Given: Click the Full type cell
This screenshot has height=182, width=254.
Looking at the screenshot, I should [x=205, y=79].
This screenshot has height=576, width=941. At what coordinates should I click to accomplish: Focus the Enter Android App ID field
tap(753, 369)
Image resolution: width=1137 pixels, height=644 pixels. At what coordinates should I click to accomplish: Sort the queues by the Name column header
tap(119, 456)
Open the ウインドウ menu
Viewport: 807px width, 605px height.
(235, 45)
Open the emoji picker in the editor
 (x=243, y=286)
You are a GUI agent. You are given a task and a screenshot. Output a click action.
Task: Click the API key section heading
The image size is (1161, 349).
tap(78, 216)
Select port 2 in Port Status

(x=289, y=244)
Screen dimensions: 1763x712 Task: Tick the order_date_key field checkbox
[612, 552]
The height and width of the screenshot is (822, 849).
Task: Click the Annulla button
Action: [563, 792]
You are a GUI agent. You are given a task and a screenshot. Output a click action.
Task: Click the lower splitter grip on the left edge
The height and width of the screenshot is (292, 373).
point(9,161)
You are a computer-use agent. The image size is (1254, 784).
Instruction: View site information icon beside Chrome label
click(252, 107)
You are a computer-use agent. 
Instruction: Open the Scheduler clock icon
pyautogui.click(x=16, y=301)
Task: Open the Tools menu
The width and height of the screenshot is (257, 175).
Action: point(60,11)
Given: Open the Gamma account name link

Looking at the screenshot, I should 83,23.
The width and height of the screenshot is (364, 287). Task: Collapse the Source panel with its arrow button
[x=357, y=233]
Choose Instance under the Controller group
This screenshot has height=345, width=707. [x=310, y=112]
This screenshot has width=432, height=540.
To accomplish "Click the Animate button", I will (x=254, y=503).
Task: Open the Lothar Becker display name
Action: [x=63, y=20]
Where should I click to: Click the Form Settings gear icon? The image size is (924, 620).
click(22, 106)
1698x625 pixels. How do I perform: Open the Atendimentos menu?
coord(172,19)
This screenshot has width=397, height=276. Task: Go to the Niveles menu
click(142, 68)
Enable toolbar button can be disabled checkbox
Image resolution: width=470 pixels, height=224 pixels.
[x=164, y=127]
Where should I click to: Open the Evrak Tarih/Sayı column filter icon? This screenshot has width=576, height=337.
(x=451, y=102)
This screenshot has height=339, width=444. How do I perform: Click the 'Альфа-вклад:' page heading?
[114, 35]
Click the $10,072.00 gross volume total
○ ○ ○
→ **Aim of the exercise**
Your reply must be one number, namely how many lines of the material above contain the string "computer".

→ **Task output**
2